* RECORDS FOR PROCESSING:
- - - - -

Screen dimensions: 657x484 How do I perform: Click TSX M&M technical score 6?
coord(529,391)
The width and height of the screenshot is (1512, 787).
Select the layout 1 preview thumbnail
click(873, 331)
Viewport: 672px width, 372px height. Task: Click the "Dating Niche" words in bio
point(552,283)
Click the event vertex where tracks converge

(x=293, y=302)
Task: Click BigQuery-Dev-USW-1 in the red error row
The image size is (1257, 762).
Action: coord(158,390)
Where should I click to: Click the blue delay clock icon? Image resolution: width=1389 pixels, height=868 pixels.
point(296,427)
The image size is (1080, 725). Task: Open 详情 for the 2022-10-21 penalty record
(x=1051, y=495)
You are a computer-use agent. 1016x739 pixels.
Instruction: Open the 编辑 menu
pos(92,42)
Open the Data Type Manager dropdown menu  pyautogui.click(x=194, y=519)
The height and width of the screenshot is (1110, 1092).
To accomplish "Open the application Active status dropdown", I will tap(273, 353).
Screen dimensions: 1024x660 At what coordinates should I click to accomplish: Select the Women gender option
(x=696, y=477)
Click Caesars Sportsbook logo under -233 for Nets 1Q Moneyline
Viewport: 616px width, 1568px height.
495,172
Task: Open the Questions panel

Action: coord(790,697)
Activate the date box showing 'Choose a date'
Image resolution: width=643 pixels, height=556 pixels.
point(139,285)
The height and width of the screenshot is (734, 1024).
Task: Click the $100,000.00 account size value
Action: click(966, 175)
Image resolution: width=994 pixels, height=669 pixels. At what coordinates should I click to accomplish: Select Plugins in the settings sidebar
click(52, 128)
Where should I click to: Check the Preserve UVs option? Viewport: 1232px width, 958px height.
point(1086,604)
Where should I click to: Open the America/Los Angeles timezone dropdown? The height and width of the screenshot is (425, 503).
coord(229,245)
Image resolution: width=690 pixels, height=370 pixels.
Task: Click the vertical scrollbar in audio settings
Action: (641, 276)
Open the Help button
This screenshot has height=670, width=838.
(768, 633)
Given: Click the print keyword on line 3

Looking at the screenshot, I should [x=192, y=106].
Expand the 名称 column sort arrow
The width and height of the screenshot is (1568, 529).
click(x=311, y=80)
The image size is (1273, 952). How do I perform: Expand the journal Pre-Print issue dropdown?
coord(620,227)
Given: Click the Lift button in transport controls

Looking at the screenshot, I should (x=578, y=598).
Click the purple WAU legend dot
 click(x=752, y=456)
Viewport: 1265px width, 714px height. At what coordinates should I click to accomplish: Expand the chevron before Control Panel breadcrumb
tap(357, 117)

- - - - -

* YOUR TASK: Print nothing but the lines from the one that contains "Given: Click the print keyword on line 3" to the final line of the data, both included, exactly as they read.

* OUTPUT OF THE TASK:
Given: Click the print keyword on line 3

Looking at the screenshot, I should [x=192, y=106].
Expand the 名称 column sort arrow
The width and height of the screenshot is (1568, 529).
click(x=311, y=80)
The image size is (1273, 952). How do I perform: Expand the journal Pre-Print issue dropdown?
coord(620,227)
Given: Click the Lift button in transport controls

Looking at the screenshot, I should (x=578, y=598).
Click the purple WAU legend dot
 click(x=752, y=456)
Viewport: 1265px width, 714px height. At what coordinates should I click to accomplish: Expand the chevron before Control Panel breadcrumb
tap(357, 117)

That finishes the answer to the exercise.